11. Januar 2014

Dauerstrom ( I ♥ it, but it's killing me...)


Ab Oktober dann neigt sich der intellektuelle Leerlauf, den die Elternzeit mit sich brachte und wie ich im rückblickendem Vergleich inzwischen guten Gewissens behaupten kann: endlich dem Ende zu und die Kleine geht, mancherorts kritisch beäugt, mit zarten neun Monaten in die Kita. Zuerst weint sie dort viel, schläft erst nach zweieinhalb Wochen das erste Mal dort zu Mittag, davor nur halbe Tage Aufenthalt. An jenen Tagen quält mich meine gewohnte Ungeduld, erwäge ich Szenarien des Scheiterns dieser Eingewöhnungsnummer, um sie kurz danach wieder zu verwerfen. Das muss klappen, es gibt keine Alternative beschwöre ich mich. Indes studiere ich exklusive nächtlicher Vokabellernsessions in Altgriechisch und Latein, wenn die Kleine schläft, wieder Vollzeit; arbeite insgesamt konstant über der 50-Stunden-Marke, während M. eine 12-Stunden-Nachtschicht nach der anderen abreißt, damit die Staffelstabübergabe täglich glückt. Auch mit Omis und Opis stehen wir im engen organisatorischen Bunde; allesamt ostdeutsch sozialisiert, daher keinerlei Irritation über den Wunsch, wieder mit anderen Dingen betraut zu sein als der Kindesversorgung, ihnen ging es da vor drei Jahrzehnten auch nicht anders. Einziger Wermutstropfen: sie selbst haben alle noch mindestens 10 Jahre Berufsleben vor sich, sonst lägen die Dinge wahrlich noch unkomplizierter.

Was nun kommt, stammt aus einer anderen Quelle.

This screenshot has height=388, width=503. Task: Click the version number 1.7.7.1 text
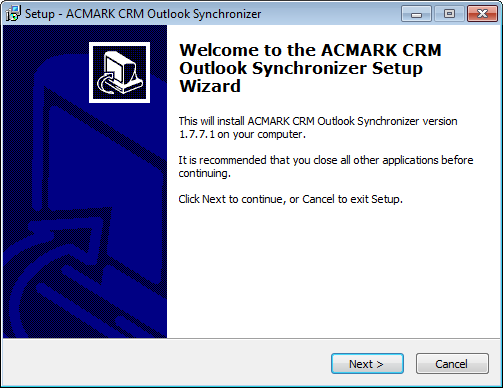pyautogui.click(x=197, y=134)
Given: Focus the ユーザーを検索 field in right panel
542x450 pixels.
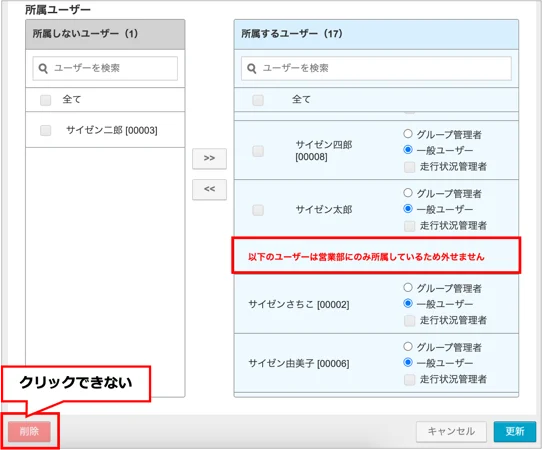Looking at the screenshot, I should click(376, 68).
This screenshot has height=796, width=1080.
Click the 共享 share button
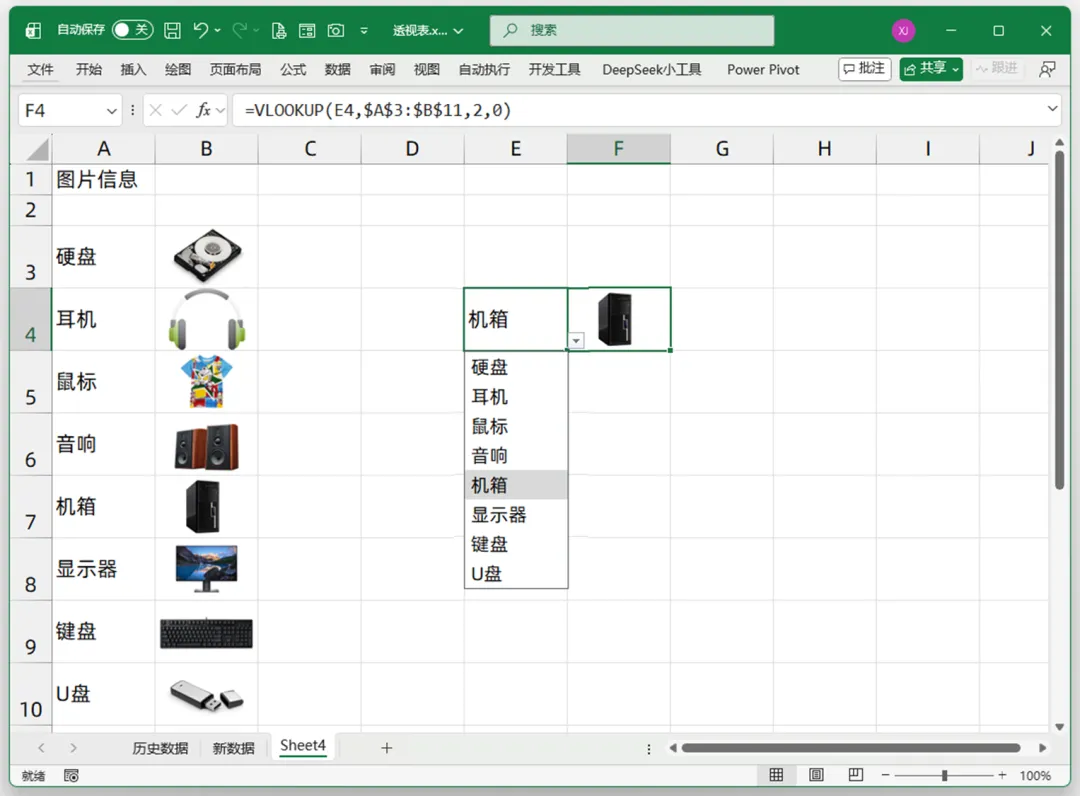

Antiproportional zu meinen Augenringen wächst wöchentlich die Begeisterung, dass das Hirn endlich wieder Fahrt aufnehmen darf. Am Anfang sind meine Hypotaxen zwar wie üblich philosophisch angereichert, aber irgendwie holprig, fragmentarisch, breiig. Von Woche zu Woche und mit steigendem (Arbeits-)Pensum werde ich produktiver, werden Gedankengänge luzider, Argumentationen sicherer und zunehmend subtiler. Ich mache Fortschritte bei der Lektüre altsprachlicher Originaltexte, lerne 600 Vokabeln seit Mitte Oktober, verinnerliche Phänomene lateinischer Syntax und Stilistik. Die Welt der Antike öffnet sich meinem ungestillten Wissensdurst.  Es ist ein Zustand aufmerksamer Spannung. Wie ein römisches Heer in Schlachtordnung agmen et stare paratum et sequi, nec turba, nec sarcinis praegrave, intentum ad ducis non signum modo, sed etiam nutum... Ein Zustand gesteigerter Wachheit ganz gleich wie kurz die Nächte sind. So fit habe ich mich lange nicht mehr gefühlt. Was meine Universalthese stützt, dass mehr Bewegung im Alltagsleben mit quasi-kausaler Zwangsläufigkeit auch eine Steigerung von Kraft, Konzentration und Ausdauer impliziert. Trainingseffekte des (sich) regen(den) Geistes, auf den Körper konnte ich mich da schon immer besser verlassen. In meinen Vorstellungen wechseln sich Bilder von mir vor einer 30-köpfigen Klasse über den Unterschied von Gerundivum und Gerundium, den Gebrauch von Irrealis, Potentiales, Hortativ und Prohibitiv fabulierend mit jenen ab, die mich vor dem Hintergrund eines Lehrergehaltes durch die Welt reisend zeichnen: Island, Kanada, Südafrika, Réunion, Neuseeland; Rocky Mountains, Anden, Himalaya (jeweils nach Sehnsucht geordnet).